Seria apenas irônico, se o episódio não pudesse tisnar a imagem da nova
composição do Supremo Tribunal Federal (STF): parece ter sido finalmente provada
a tese do PT de que o julgamento da Ação Penal 470 tem um componente
predominantemente político. Uma "maioria de circunstância, formada sob medida",
como afirmou em seu voto um inconformado ministro Joaquim Barbosa - mas, de
qualquer modo, um colegiado diferente daquele que julgou o mensalão em 2012 -,
reverteu a decisão original da Corte e absolveu José Dirceu, Delúbio Soares,
José Genoino e mais cinco do crime de formação de quadrilha, livrando os dois
primeiros do cumprimento da pena em regime fechado.

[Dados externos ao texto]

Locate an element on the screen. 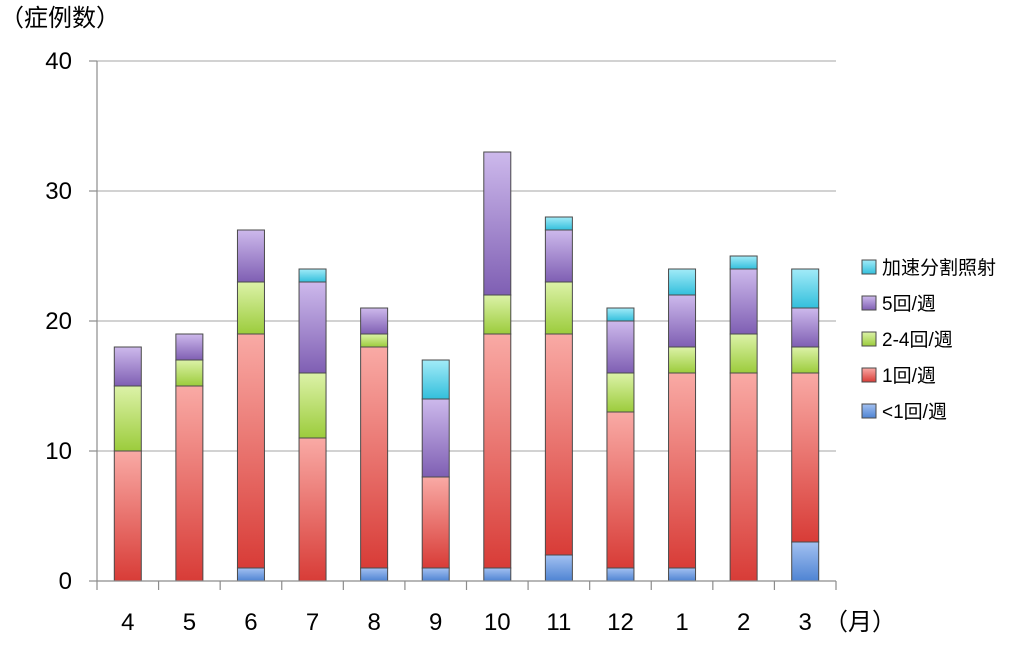 The height and width of the screenshot is (662, 1028). bar-segment-s2-c7 is located at coordinates (558, 308).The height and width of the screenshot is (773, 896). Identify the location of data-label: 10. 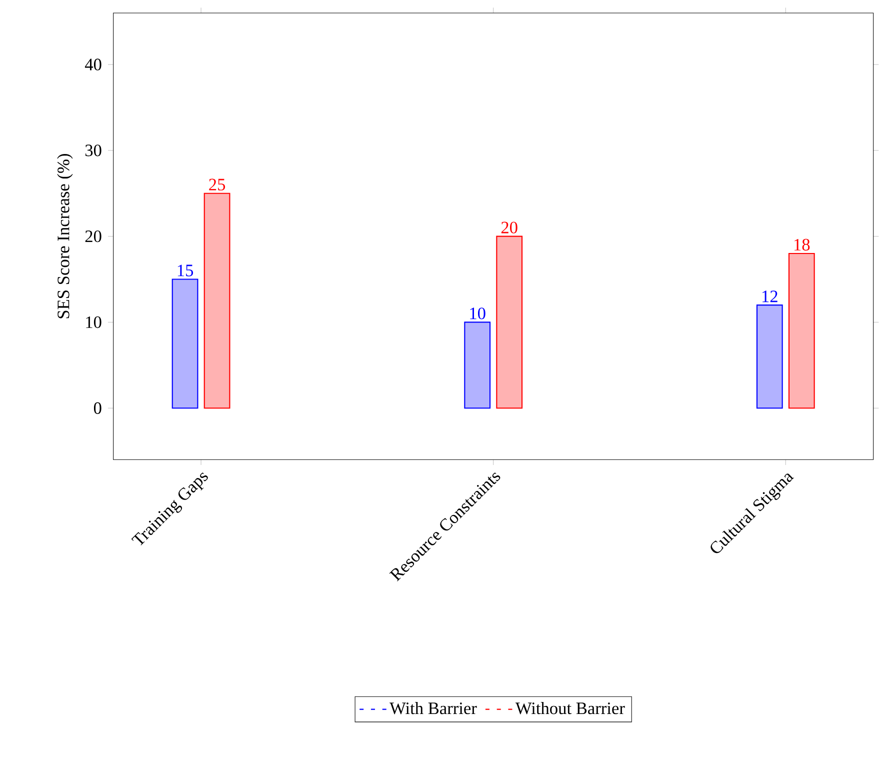
(478, 314).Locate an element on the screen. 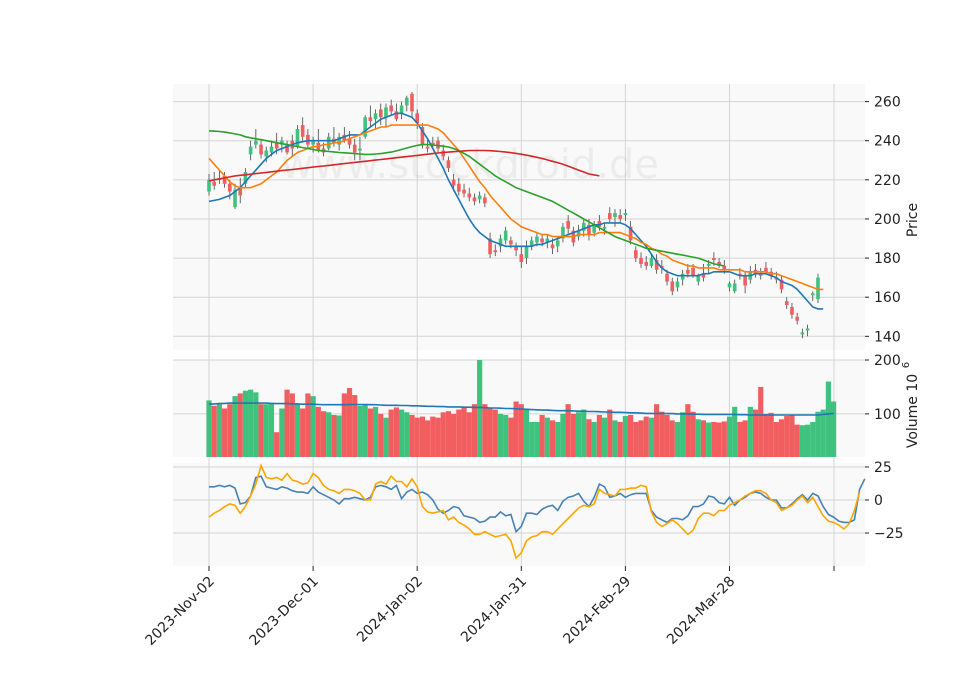 This screenshot has height=694, width=960. moving-average-line is located at coordinates (466, 198).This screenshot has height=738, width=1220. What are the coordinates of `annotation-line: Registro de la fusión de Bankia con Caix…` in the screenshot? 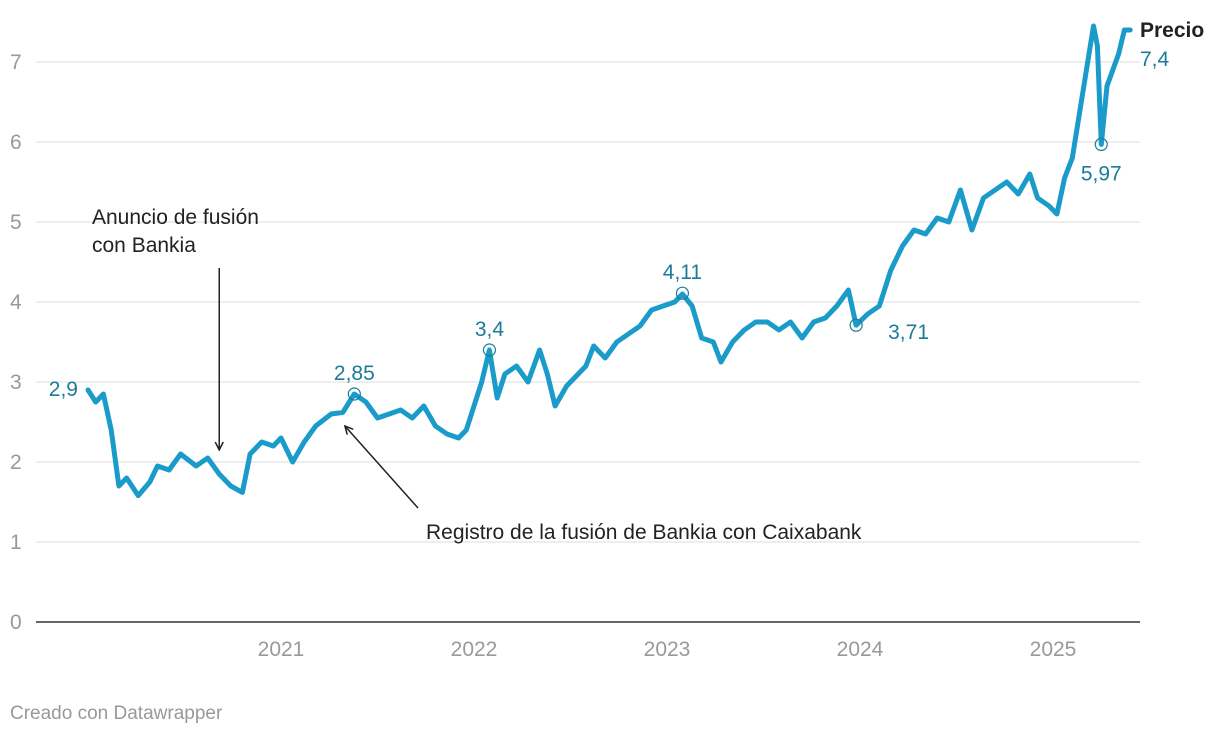 It's located at (644, 532).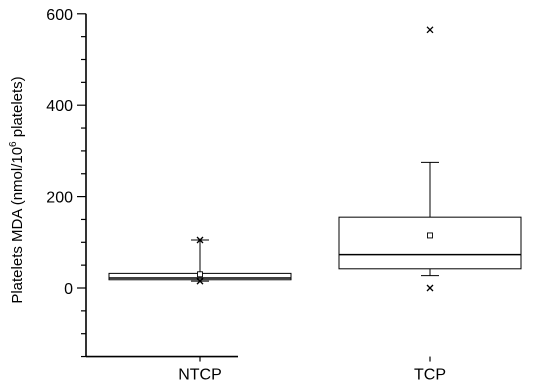 The image size is (540, 389). I want to click on y-axis-label-main: Platelets MDA (nmol/10, so click(18, 226).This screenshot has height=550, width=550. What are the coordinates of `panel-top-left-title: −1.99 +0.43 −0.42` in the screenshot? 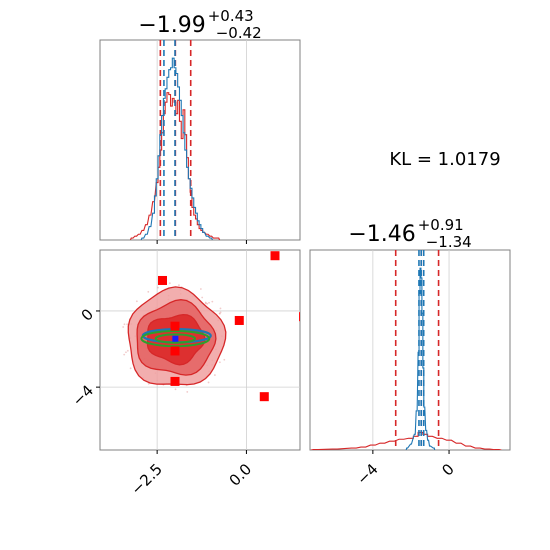 It's located at (200, 24).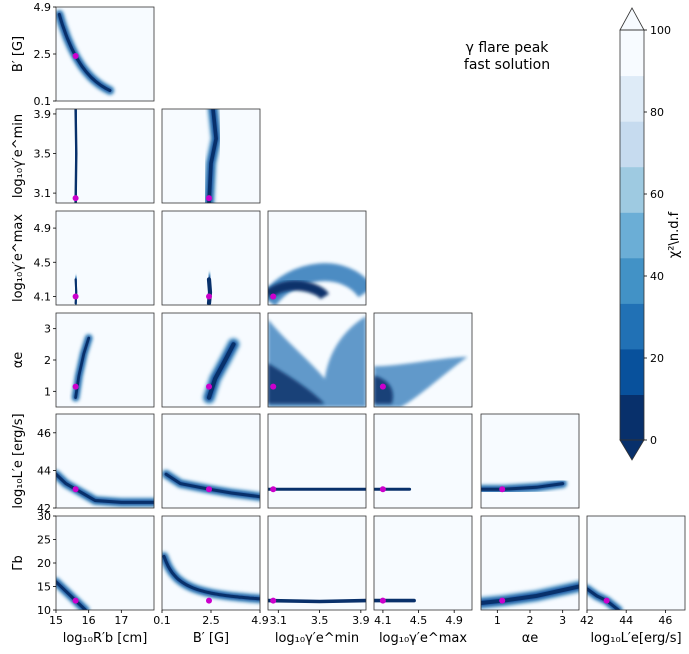 This screenshot has height=654, width=689. I want to click on x-tick-label: 46, so click(665, 620).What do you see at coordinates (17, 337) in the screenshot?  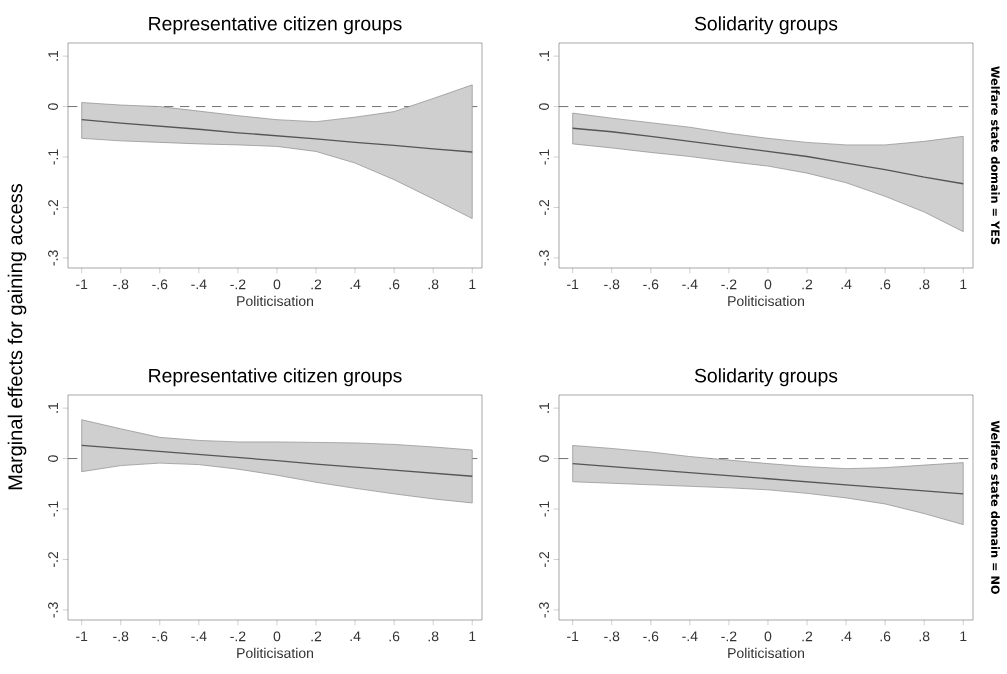 I see `y-axis-title: Marginal effects for gaining access` at bounding box center [17, 337].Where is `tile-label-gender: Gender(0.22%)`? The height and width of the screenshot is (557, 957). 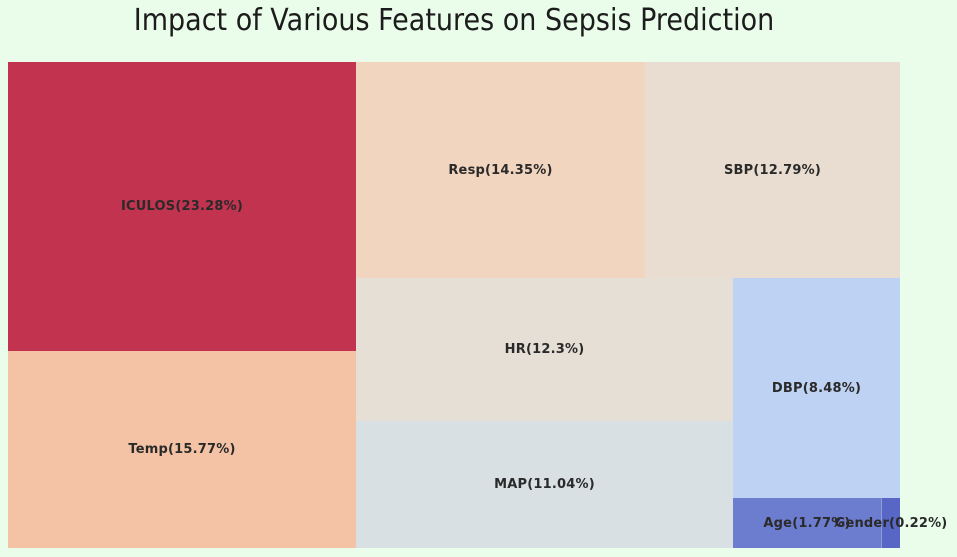
tile-label-gender: Gender(0.22%) is located at coordinates (891, 523). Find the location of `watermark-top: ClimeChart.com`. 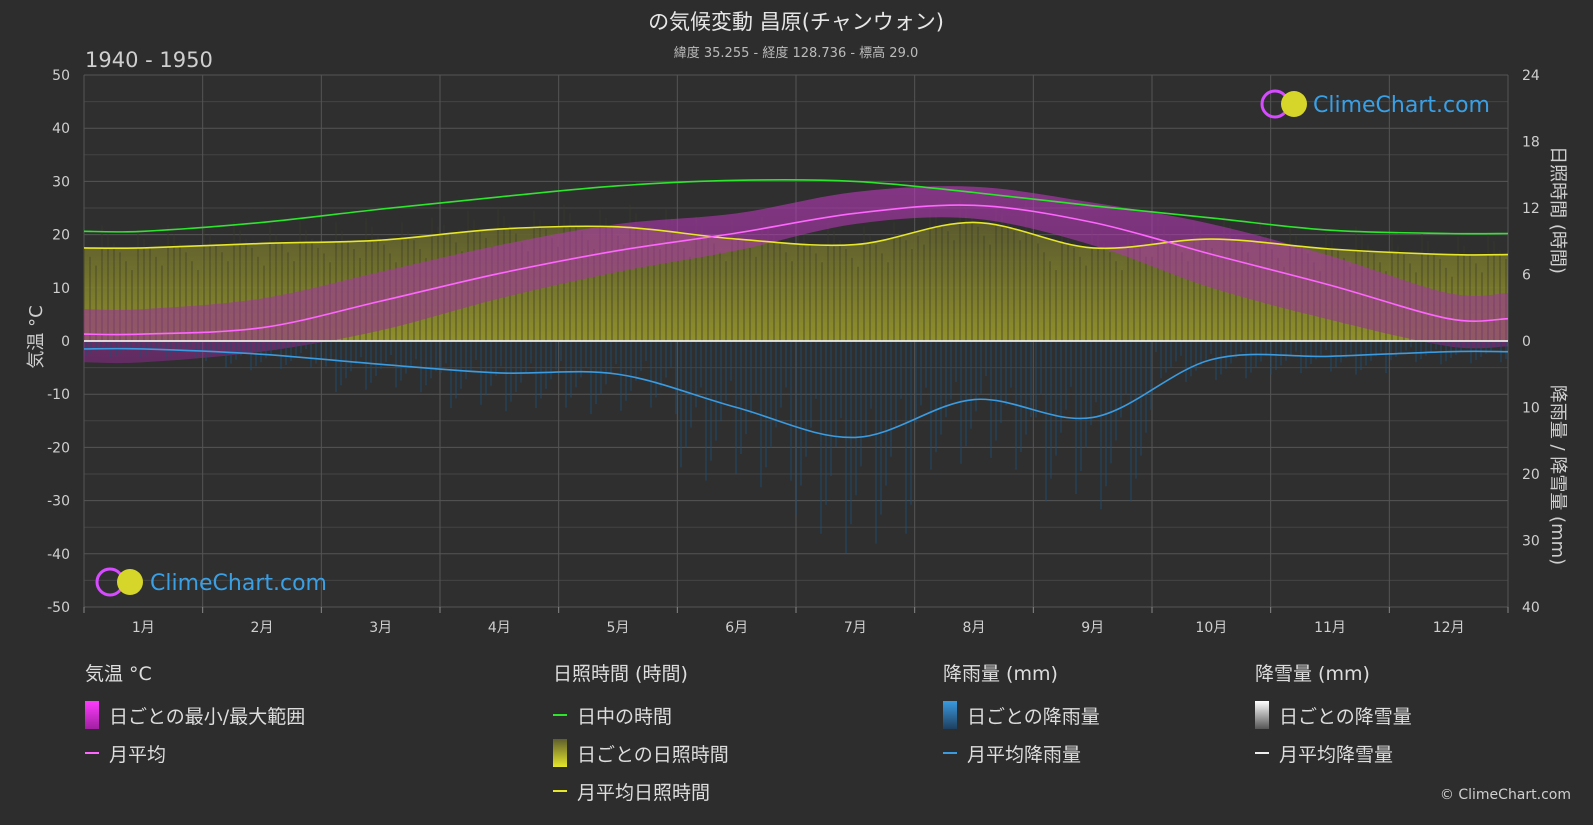

watermark-top: ClimeChart.com is located at coordinates (1402, 106). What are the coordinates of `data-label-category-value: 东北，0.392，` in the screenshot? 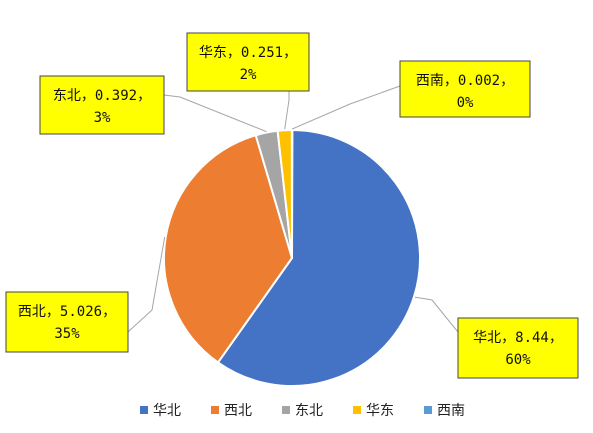 It's located at (102, 96).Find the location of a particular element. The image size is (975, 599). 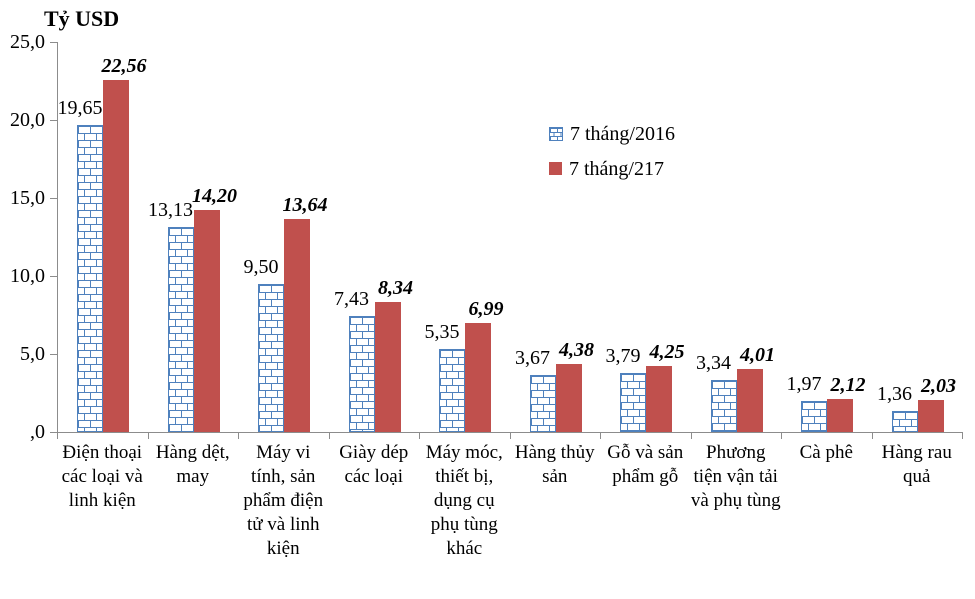

legend-label-2017: 7 tháng/217 is located at coordinates (616, 168).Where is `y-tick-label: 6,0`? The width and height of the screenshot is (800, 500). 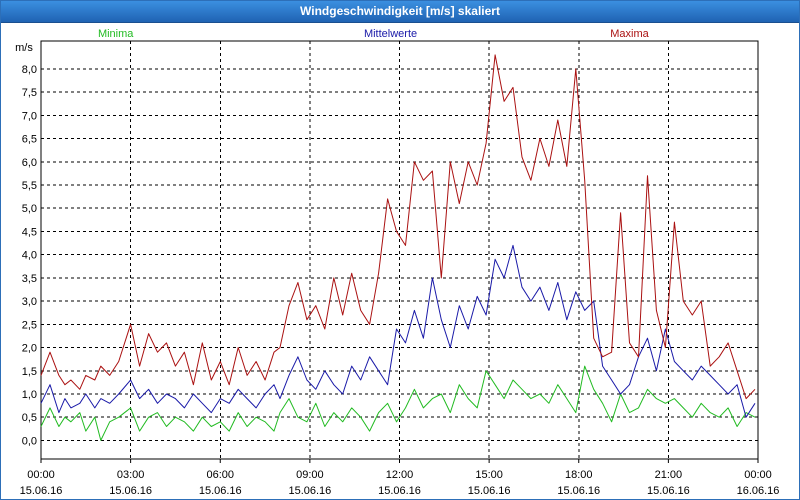 y-tick-label: 6,0 is located at coordinates (30, 163).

Essa nova decisão não livra da cadeia os ex-dirigentes petistas condenados
agora a penas inferiores a 8 anos, mas oferece ao partido no poder o argumento,
extremamente útil num ano eleitoral, de que seus ex-dirigentes não formaram uma
quadrilha para comprar apoio parlamentar.
Agiram então, segundo o STF, por iniciativa individual, como criminosos
avulsos. O que não impede de estarem inapelavelmente encarcerados.
A acusação de atuar politicamente, ou de armar "uma farsa", que a
companheirada lançou contra a Suprema Corte quando percebeu que seus líderes
seriam inevitavelmente condenados, foi uma tentativa, muito bem-sucedida pelo
menos no que diz respeito à militância petista, de transformar em mártires
criminosos como José Dirceu, Delúbio Soares e José Genoino e preservar a imagem
de um partido que alardeia ser monopolista da virtude.
Essa estratégia se tornou evidente durante a sustentação oral dos advogados
de defesa dos petistas, na abertura do julgamento dos embargos infringentes.
Numa ação obviamente articulada, relegaram a segundo plano as razões e os
argumentos jurídicos para promover um ato de desagravo político aos seus
clientes.
Todos os ex-dirigentes petistas que a Justiça colocou atrás das grades depois
de um longo e meticuloso julgamento pela Suprema Corte transformaram-se, na
retórica de seus causídicos, em heróis com admirável folha de serviços prestados
ao País e injustamente condenados por um tribunal que se comportou como se fosse
de exceção.
Ninguém mencionou, é claro, o fato de que 8 dos 11 ministros que então
compunham o STF foram nomeados pelos governos petistas. Mas o defensor de
Genoino foi mais longe: garantiu que o fato de o PT estar no poder há quase 12
anos é indesmentível "sinal de que o povo concorda com as práticas que vêm sendo
adotadas". O que não é verdade.
O desfecho do julgamento do mensalão merece uma reflexão que, acima das
paixões ideológicas e partidárias, contribua para o aperfeiçoamento
institucional do Brasil. É impossível, por exemplo, haver estabilidade,
precondição para o desenvolvimento, numa sociedade que não respeita suas
instituições fundamentais. E o Judiciário é uma delas.
Pode-se discordar de suas decisões que, afinal, são tomadas por falíveis
seres humanos. E, para garantir a incolumidade dos direitos individuais diante
de eventuais erros da magistratura, existe uma ampla legislação processual. Mas
questionar a legitimidade do Poder Judiciário e de seus agentes é conspirar
contra a estabilidade institucional. Numa sociedade democrática a ninguém é dado
esse direito.
Assim, é lamentável a necessidade de registrar e reprovar a insistência com
que o presidente do STF e relator do mensalão, ministro Joaquim Barbosa, tem
atropelado o decoro de um colégio de altos magistrados para se comportar com
acintosa agressividade e intolerância sempre que seus pares divergem de seus
votos. A recente elevação do tom desses rompantes pode sugerir que não se trata
mais, apenas, de uma questão de temperamento irascível, mas de cálculo
político.
Ainda falta o exame de embargos menos relevantes, mas é chegada a hora de o
triste episódio do mensalão sair de cena - sem prejuízo de ações correlatas,
como o chamado mensalão mineiro, ou tucano - para que a Justiça produza seus
efeitos e continue a cumprir seu curso.